§ **REQUIREMENT**
Print exactly the lines below between the line holding "You are a computer-use agent. The height" and the line holding "Given: Click the Jan", inclusive, and nothing more.

§ **GIVEN RECORDS**
● ● ●

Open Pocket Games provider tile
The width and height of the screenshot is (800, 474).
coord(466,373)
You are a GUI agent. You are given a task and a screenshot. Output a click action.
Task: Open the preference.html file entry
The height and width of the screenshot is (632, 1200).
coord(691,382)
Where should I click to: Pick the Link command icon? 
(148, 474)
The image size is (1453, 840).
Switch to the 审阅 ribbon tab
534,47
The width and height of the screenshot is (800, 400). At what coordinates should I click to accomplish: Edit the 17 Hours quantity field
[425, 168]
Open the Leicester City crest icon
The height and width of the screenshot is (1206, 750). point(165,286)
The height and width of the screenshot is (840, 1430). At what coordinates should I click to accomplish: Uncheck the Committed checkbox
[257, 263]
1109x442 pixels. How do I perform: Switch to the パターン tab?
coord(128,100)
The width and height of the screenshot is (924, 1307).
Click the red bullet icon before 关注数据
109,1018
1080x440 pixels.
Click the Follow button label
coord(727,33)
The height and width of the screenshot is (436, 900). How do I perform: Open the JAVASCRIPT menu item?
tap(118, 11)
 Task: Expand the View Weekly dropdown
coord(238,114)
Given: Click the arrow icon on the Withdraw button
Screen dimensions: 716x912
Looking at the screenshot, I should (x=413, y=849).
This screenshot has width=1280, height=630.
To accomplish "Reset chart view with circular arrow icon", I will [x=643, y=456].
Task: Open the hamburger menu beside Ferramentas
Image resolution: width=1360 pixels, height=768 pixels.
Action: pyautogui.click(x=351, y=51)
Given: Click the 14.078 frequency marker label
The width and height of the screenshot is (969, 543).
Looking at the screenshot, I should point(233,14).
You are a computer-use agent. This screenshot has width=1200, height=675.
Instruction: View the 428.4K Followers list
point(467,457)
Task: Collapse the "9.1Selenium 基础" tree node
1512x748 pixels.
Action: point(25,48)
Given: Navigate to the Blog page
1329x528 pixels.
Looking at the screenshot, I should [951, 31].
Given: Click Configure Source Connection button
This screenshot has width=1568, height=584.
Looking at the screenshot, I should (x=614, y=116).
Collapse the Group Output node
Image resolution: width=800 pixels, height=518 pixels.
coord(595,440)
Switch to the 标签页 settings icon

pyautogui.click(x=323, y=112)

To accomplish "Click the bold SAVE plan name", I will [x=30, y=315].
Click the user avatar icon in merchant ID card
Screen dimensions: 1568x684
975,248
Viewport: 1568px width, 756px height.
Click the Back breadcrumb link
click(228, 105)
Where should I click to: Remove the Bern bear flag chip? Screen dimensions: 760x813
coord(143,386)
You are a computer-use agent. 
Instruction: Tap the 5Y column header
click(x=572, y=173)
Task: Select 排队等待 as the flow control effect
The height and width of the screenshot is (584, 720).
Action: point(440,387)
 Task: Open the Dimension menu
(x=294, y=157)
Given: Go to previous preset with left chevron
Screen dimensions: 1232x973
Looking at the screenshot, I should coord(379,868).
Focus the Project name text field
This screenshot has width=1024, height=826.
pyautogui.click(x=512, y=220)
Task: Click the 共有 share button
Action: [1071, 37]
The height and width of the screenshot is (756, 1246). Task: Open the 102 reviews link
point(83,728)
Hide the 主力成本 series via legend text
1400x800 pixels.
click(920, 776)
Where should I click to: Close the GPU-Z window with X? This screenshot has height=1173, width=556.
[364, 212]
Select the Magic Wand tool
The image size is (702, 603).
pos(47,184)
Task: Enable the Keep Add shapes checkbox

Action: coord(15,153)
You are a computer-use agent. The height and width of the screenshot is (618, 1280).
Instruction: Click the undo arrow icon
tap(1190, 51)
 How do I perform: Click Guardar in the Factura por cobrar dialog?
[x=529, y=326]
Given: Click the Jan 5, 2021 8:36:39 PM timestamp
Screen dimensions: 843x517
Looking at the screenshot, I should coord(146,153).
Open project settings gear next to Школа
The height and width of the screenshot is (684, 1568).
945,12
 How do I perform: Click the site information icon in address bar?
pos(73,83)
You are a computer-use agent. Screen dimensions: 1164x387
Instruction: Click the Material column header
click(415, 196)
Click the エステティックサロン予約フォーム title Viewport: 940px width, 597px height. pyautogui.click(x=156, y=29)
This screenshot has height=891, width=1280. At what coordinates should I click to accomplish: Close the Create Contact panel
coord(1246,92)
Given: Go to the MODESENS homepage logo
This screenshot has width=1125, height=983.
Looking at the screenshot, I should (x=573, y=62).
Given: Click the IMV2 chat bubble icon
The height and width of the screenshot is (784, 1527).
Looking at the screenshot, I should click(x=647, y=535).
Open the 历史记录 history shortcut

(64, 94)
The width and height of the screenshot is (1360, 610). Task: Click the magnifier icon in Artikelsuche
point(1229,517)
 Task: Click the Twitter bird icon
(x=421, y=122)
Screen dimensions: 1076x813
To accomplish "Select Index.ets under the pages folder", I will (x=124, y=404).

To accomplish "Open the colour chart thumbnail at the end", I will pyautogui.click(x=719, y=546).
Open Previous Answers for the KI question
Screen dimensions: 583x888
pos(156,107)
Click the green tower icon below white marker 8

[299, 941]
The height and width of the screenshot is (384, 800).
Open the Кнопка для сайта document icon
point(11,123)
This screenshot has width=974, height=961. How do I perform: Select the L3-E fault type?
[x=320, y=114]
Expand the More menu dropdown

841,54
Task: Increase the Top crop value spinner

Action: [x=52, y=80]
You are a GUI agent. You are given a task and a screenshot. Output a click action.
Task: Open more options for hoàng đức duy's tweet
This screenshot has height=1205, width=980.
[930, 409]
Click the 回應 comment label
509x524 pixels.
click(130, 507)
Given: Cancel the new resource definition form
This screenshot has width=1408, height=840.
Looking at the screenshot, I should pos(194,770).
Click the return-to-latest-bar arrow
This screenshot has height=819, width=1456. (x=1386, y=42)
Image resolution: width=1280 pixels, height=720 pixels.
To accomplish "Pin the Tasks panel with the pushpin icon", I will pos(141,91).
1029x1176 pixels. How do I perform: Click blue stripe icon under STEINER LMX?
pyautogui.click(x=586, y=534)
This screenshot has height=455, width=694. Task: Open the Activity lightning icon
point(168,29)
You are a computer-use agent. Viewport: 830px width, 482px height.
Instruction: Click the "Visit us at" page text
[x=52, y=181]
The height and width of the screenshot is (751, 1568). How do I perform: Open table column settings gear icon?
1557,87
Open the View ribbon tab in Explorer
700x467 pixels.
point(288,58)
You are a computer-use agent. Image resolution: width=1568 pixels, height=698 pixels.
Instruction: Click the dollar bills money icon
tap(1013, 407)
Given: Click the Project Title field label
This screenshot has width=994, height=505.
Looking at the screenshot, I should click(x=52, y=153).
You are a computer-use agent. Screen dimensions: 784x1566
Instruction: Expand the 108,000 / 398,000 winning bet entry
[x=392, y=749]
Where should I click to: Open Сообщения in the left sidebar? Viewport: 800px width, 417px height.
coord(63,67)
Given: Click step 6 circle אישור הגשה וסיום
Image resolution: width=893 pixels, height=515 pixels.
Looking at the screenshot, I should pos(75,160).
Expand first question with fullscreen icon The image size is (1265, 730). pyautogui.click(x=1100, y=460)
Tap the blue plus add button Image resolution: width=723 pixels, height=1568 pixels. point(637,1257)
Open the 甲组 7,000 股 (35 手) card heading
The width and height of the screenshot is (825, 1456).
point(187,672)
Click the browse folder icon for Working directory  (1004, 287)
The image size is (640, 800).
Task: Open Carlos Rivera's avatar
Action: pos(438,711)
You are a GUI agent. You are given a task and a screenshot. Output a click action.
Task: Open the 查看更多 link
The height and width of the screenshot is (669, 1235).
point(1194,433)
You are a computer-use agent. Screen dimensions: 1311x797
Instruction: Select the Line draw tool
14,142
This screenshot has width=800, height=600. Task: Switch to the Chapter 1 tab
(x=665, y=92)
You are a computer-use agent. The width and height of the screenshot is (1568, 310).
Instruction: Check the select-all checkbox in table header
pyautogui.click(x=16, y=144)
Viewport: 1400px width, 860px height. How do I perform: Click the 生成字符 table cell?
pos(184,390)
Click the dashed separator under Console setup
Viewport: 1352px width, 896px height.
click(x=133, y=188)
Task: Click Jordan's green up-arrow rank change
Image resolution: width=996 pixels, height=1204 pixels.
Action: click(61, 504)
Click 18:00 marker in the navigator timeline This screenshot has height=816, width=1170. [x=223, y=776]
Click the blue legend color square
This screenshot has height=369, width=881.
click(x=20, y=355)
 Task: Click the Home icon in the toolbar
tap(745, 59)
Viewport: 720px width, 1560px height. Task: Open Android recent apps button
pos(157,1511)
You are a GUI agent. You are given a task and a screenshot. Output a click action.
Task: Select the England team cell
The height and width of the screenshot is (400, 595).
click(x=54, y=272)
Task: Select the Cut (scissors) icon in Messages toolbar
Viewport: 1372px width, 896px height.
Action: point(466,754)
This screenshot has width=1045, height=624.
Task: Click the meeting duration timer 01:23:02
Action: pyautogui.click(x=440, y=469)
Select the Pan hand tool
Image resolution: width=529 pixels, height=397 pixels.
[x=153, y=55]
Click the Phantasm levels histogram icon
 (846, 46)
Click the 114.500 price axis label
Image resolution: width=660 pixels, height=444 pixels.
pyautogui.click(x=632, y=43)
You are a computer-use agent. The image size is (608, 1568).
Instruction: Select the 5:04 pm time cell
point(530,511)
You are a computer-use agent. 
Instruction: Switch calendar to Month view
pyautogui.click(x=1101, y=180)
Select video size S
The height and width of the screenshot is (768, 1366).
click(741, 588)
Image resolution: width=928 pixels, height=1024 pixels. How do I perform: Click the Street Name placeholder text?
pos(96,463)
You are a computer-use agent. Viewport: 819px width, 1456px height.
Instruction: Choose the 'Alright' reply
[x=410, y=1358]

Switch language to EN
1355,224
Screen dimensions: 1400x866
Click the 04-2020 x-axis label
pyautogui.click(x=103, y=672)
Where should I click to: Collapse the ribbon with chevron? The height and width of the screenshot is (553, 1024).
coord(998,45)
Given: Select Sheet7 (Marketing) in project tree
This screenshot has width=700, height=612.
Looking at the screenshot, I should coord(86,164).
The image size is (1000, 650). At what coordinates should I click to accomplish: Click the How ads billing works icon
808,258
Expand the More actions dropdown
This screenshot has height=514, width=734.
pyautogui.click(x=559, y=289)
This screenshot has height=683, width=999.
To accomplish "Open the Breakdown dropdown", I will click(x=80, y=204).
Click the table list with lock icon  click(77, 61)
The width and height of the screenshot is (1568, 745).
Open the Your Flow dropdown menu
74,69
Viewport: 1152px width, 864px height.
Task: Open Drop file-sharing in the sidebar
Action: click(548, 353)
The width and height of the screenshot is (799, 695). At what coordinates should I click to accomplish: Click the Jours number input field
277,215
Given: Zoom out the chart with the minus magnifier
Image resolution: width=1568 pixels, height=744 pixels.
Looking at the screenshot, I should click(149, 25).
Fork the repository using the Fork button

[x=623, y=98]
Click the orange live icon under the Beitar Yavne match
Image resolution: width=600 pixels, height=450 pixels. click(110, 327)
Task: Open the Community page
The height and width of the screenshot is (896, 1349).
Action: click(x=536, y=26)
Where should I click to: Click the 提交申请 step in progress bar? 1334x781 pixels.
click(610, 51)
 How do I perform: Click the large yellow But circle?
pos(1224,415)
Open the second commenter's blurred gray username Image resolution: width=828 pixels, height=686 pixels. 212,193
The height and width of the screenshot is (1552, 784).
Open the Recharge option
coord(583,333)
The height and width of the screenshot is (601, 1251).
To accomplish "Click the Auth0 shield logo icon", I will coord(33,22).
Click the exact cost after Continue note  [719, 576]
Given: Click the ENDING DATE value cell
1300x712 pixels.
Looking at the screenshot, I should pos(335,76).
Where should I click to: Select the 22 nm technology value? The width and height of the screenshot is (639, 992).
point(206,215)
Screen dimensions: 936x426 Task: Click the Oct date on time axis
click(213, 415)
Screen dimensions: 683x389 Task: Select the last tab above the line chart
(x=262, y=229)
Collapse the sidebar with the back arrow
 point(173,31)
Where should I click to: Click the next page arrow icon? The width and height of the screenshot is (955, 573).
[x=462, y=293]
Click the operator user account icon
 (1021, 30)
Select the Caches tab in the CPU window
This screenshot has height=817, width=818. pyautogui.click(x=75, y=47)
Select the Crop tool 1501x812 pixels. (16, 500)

● ● ●

§ **ANSWER TO THIS PROBLEM**
You are a computer-use agent. The height and width of the screenshot is (618, 1280).
Instruction: Click the undo arrow icon
tap(1190, 51)
 How do I perform: Click Guardar in the Factura por cobrar dialog?
[x=529, y=326]
Given: Click the Jan 5, 2021 8:36:39 PM timestamp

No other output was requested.